Utah State Senator Wants To Take The Idea National
We all know that states have websites that track sex offenders track serial killers and that some states like Florida post mugshots of drunk drivers. Now, Utah is about to add another category to the Rogues Gallery list of websites by creating a website that tracks the whereabouts of convicted white collar criminals.
The faces of convicted mortgage fraudsters, insider traders, and shady stock brokers will soon appear online courtesy of the Utah Legislature, which on Wednesday approved a measure to build the nation’s first white-collar offender registry
The registry will be replete with a “a recent photograph” of Utah’s white-collar offenders and, in case they try to run or hide, their “date of birth, height, weight, and eye and hair color.”
Utah AG Sam Reyes, who formulated the idea for the registry when he was a defense lawyer, told the Ny Times, “White-collar crime is an epidemic in Utah.
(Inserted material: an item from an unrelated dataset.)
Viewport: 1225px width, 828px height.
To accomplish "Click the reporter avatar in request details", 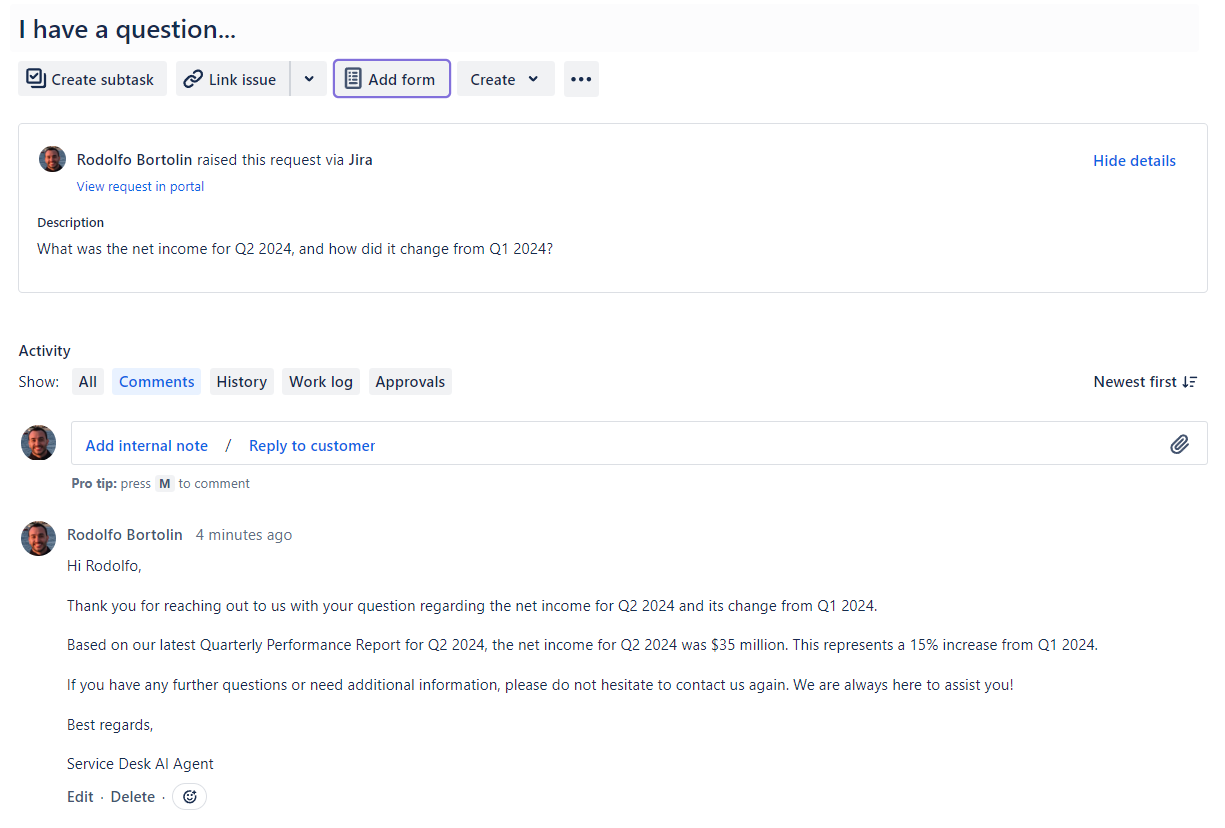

While violent crimes were devastating, many “physical wounds heal,” whereas white-collar crimes can forever deplete your life savings.”
Utah wants to send a signal that punishment for white collar crime is no long a trip to Club Fed.
The Utah registry, which sailed through the Legislature along with legislation to bring back firing squads as a method of execution and will soon land on Governor Gary Herbert’s desk. The legislation escalates the broader backlash against financial crimes and does tap into a vein of populist outrage over financial misdeeds since American public is still pissed that no Wall Street executives went to prison over the 2008 financial crisis as millions of Americans still fight to save their home.
Some Utah lawmakers fear that the registry may be overkill but it does tap into a vein of populist outrage over financial misdeeds. As much as sex offender registries spread state by state, so too could a white-collar crime registry find favor across the nation, say its supporters.
The legislation’s sponsor in the Utah Senate, Curtis S. Bramble, a Republican, plans to heavily promote the idea through his role as president-elect of the National Conference of State Legislatures,
Some defense lawyers are already complaining about the prospect of white-collar registries spreading to other states.
Susan Brune, who represents white-collar defendants at Brune & Richard in New York told the NY Times,“You’re adding one more punishment without any real showing that it’s needed,”
Since high dollar white-collar cases typically attract media attention, Ms. Brune remarked that “Google is already a pretty effective registry.”